Tasks to complete:
1. In the excerpt about the Byrd Theatre celebration, how many peace officers were there to keep order for the crowd?
2. In the excerpt about the Byrd Theatre celebration, rewrite the passage from "This year, the" to "already fenced in.", changing "megaphone" to "bullhorn".
3. Continue the excerpt about the Byrd Theatre celebration from its last sentence.
··· Excerpted text ···
RVA Magazine promoted the spectacle. Most of us round C-town thought that maybe a few hundred people would attend. But good weather--a slight, fine mist toward the midnight hour--and the novelty of the thing brought out more than 5,000 with just nine peace officers to keep order. But what happened was a good time with nary a provocation prompting police procedure.
This year, the street is closed off for almost its entire mile length, with jumbo tron television screens, a bigger better ball above the Byrd Theatre (we raise our annual orb, instead of lowering one -- we don't care how they do it in New York), with three stages for music including our very own Black Cash and the No BS Brass Band. [Image, above, via RVA, by
Dave Kenedy]
Amie cut my hair today and while so engaged realized she'd not seen our megaphone employed for the "Dictation" portion of Walk The Walk. I went to retrieve the vocal magnifier, and on my way out--this I think around 1 p.m.that the traffic was getting rerouted because the blocks of the Byrd were already fenced in.
I was happy to see the megaphone still up, a sentinel of potential sound before now bare white walls, except for Amie's smudged backward writing. When I stood on the one side of the 'phone, looked like the words were coming from the wide end, and I took a cell pic, but, this requires another technological leap to display the image.
Upon my return, Amie awarded me with the news that my Flash issues were cleared up: hence, no more crashing of browsers. An early birthday present.
··· Excerpted records ···
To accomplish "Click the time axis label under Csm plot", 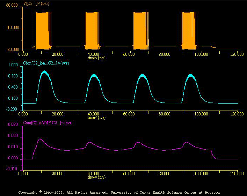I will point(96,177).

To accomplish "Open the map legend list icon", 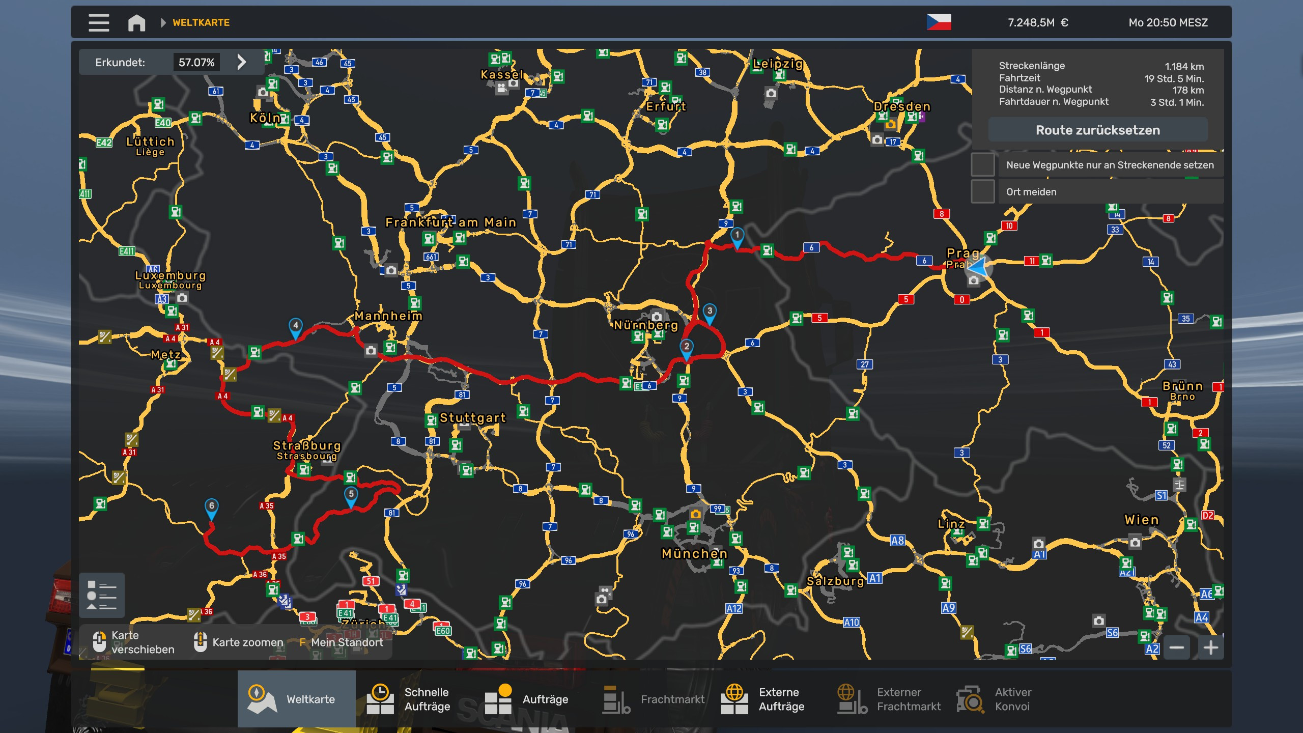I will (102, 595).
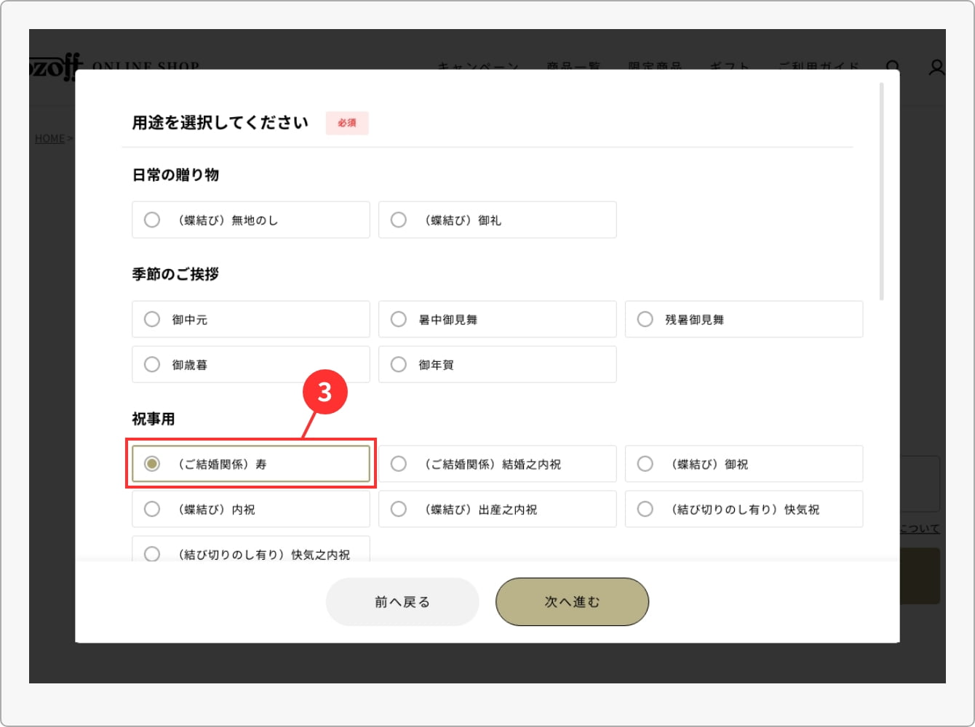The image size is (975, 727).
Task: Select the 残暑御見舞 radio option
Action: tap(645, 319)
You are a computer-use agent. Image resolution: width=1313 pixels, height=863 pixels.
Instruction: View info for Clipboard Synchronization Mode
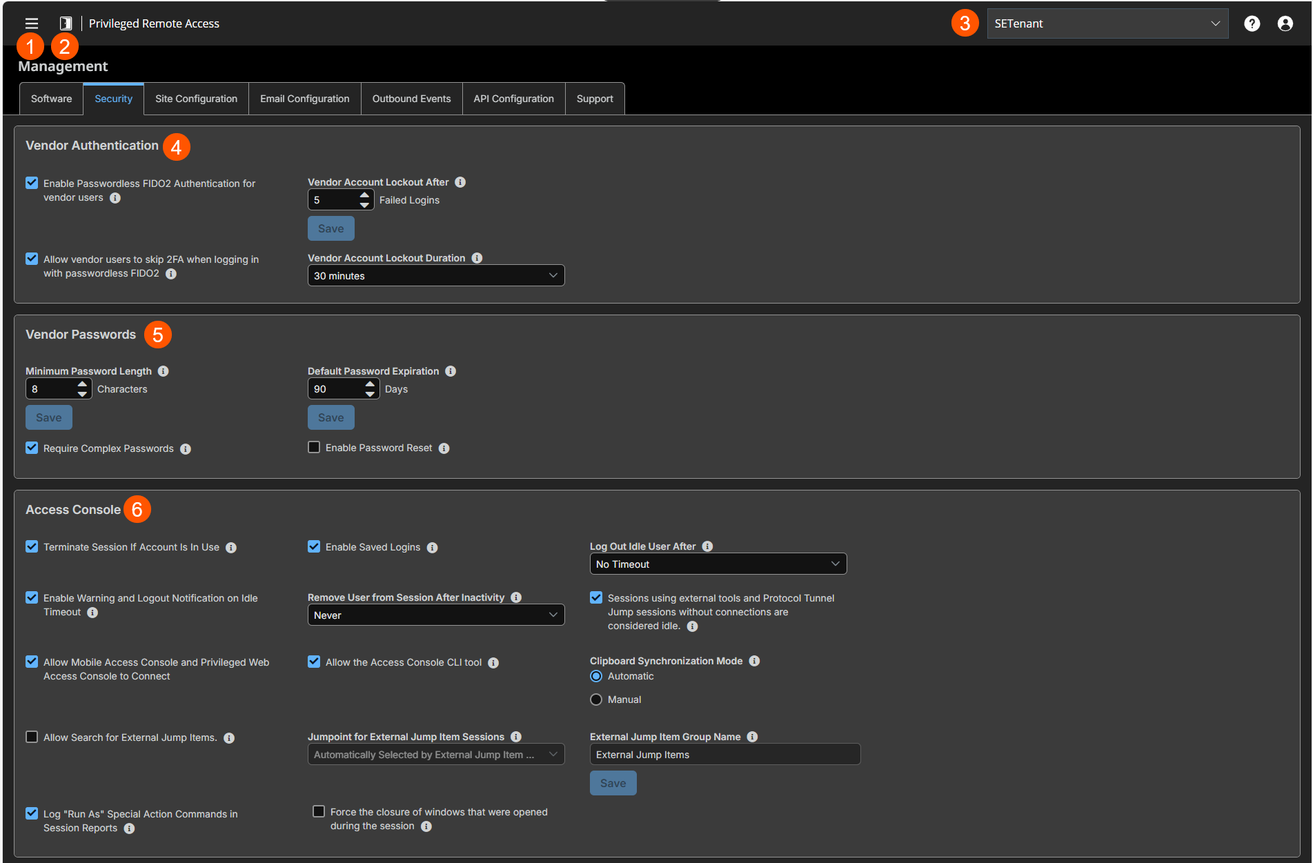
···
Task-by-task answers:
1. Nine.

2.
This year, the street is closed off for almost its entire mile length, with jumbo tron television screens, a bigger better ball above the Byrd Theatre (we raise our annual orb, instead of lowering one -- we don't care how they do it in New York), with three stages for music including our very own Black Cash and the No BS Brass Band. [Image, above, via RVA, by
Dave Kenedy]
Amie cut my hair today and while so engaged realized she'd not seen our bullhorn employed for the "Dictation" portion of Walk The Walk. I went to retrieve the vocal magnifier, and on my way out--this I think around 1 p.m.that the traffic was getting rerouted because the blocks of the Byrd were already fenced in.

3.
Later, we walked up to Ellwood Thompson's and the street and its tributaries was buzzing with expectation of the upcoming event. The possible number floating around for maximum audience to see the ball going up is around 20,000. Could happen.
[From January 21, 2006, Wit of the Staircase]
As promised, though, Theresa Duncan posted to The Wit of the Staircase from beyond the cyber-aether. Went up some point before noon and is titled either with intended or now conveyed irony, "New Beginning," and is a quotation from TS Eliot's Four Quartets, the second section, "East Coker."
She cites the poetry and lit blog Whiskey River and according to the visitation log there, the pent up Duncan demand is getting satisfaction today.
Number Two starts, sounding like (in my first and most shallow reading)--from the early 21st century--a lament about suburban sprawl:
"In my beginning is my end. In succession
Houses rise and fall, crumble, are extended,
Are removed, destroyed, restored, or in their place
Is an open field, or a factory, or a by-pass.
Old stone to new building, old timber to new fires,
Old fires to ashes, and ashes to the earth
Which is already flesh, fur and faeces,
Bone of man and beast, cornstalk and leaf.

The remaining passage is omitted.